All of these events, occasions and opportunities exemplify what I think was and continues to be so great about the London Olympics: there is a real legacy of a regenerated area and incredible sporting moments to be part of. I don’t care that this week The Economist ran a piece essentially arguing that Stratford would have gentrified with or without the Olympics: having the chance to enter these arenas as spectators and participants was exciting and invigorating.
The Sunday of the Velodrome weekend was the Women’s World Cup Final at Lord’s, and a long trip to Southwold for brewery and distillery tours meant we couldn’t really follow the match until the journey home, but again it started me thinking about legacy.
This Women’s World Cup caught the imagination of thousands of spectators. We listened avidly as it looked like India were going to cruise on through to victory, then I kept track through my end-of-party-weekend-car-slumber of Anya Shrubsole’s superb spell to sway the balance of the match.
We got home during the last over and hastily ditched the car to see, live and in glorious technicolour, a famous England victory.
Alas, this was the first day of some infuriating BT-Sky handbags, and our Sky Sports ‘Main Event’ decided this match was not actually worthy of being a main event. At this stage, I could sort of understand, because The Open was ongoing; but during the last men’s Test at The Oval, Sky decided that the ‘main event’ was GAA football. Clearly broadcasting politics means more than sporting interest.
For decades, the argument has been that crowds just don’t like women’s sport as much. The noise from Lord’s for the women’s final proved that line to be comprehensively wrong. I know it was India itself in the final, but if the ECB is so desperate to tap into the South Asian fanbase in the UK, perhaps pushing women’s cricket would be a better path to go down rather than its city franchise idea.
And for all the work the ECB does to push girls’ cricket at club level, which is to be applauded, it’s still going to be a rare girl who sticks at it through her teens when she gets no opportunity to play in school and she watches as her male clubmates (and often teammates at the younger ages) are afforded specialist coaching and support in school PE lessons as well as whatever they get at the club.
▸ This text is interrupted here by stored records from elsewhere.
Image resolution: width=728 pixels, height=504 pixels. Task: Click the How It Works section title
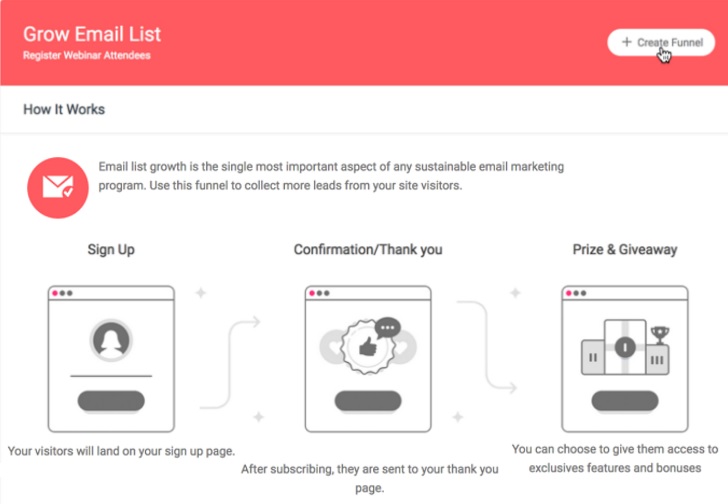[64, 110]
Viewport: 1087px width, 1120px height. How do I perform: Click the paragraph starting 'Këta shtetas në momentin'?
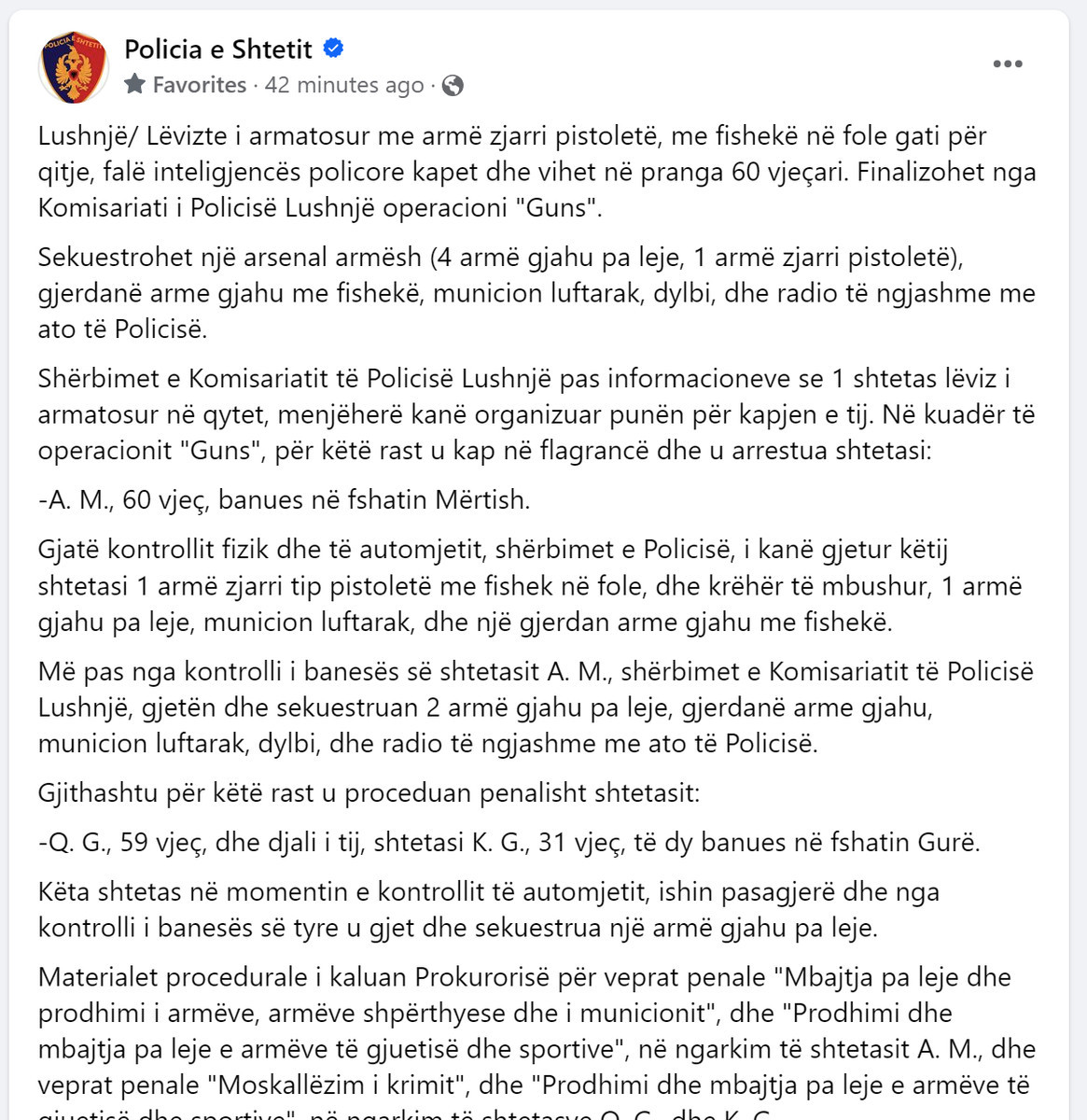point(489,909)
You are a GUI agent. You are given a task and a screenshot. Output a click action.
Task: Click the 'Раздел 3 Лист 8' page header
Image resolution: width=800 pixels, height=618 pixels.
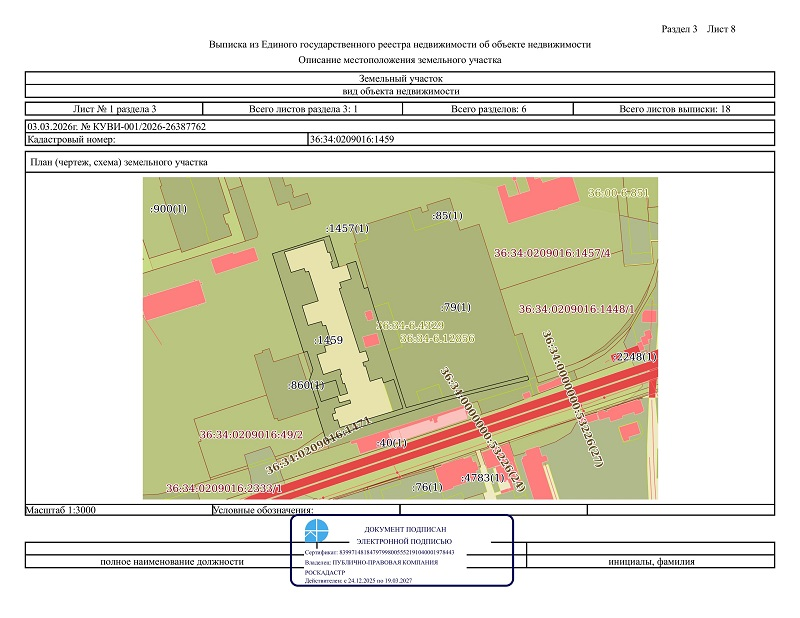[699, 28]
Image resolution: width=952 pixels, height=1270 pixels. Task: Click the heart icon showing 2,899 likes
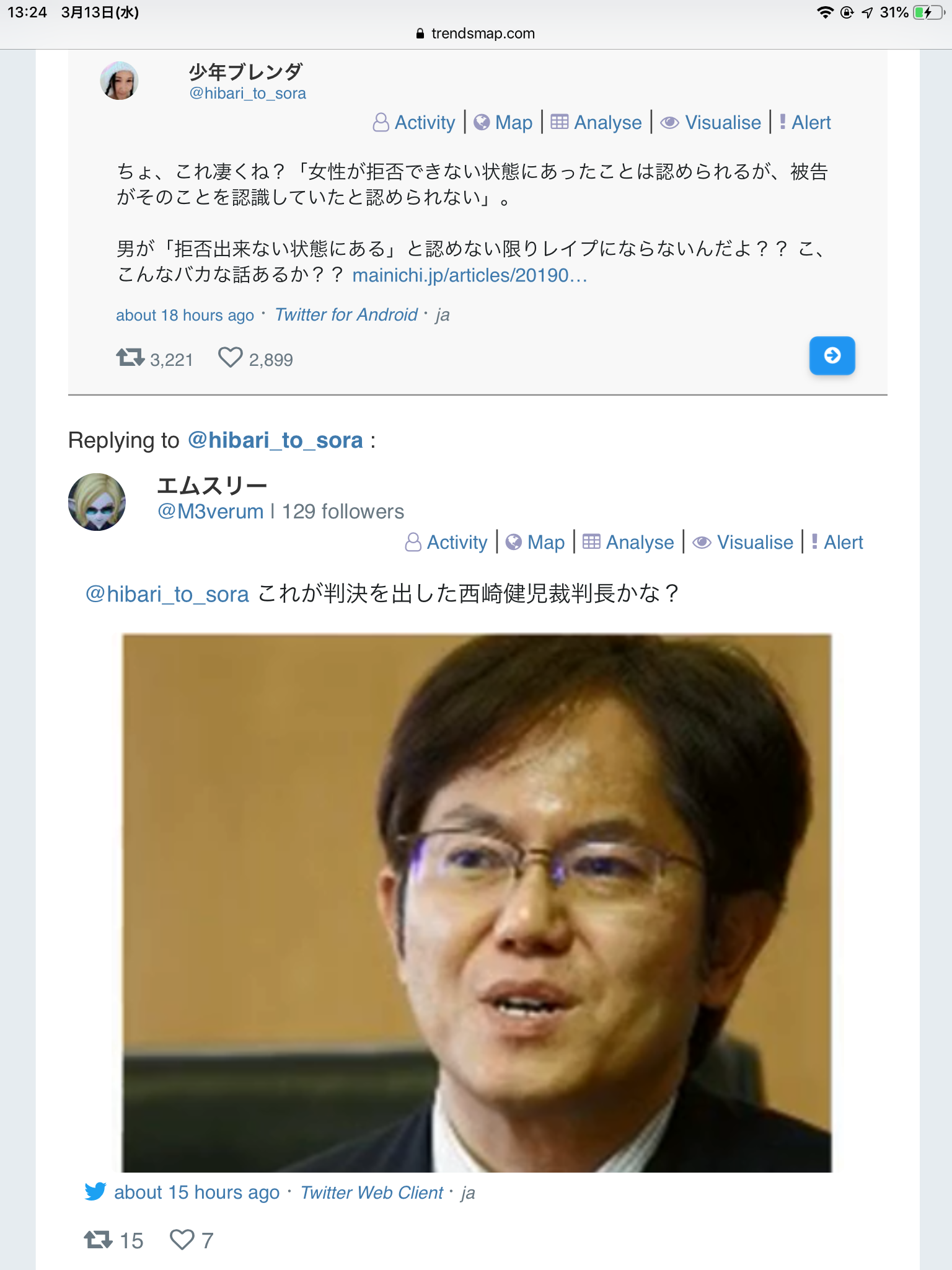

Shrubsole herself played with the men’s teams as a teenager and her tenacity is inspiring, but daunting for many young women.
It sounds weird to say it, but it was a joy to see how with this Women’s World Cup so many men, especially fathers, were able to commit their support to this game. A couple of years ago I wrote a piece criticising Charles Dagnall and others for their patronising and at times sexist commentary on the women’s game. That genuinely feels like decades ago now: Daggers is informed, respects the women’s game and sells it well.
It feels like, finally, girls’ sport might just start to become about the ongoing journey through schools, clubs, university and beyond rather than just the time-filler that is rounders (however fun the game may be, it goes nowhere after school and there is minimal if any specialist coaching in the sport to actually improve players’ skills).
For the girls and their families whose imaginations were captured by the Women’s World Cup, perhaps there may be a legacy of which everyone involved in the game can be proud.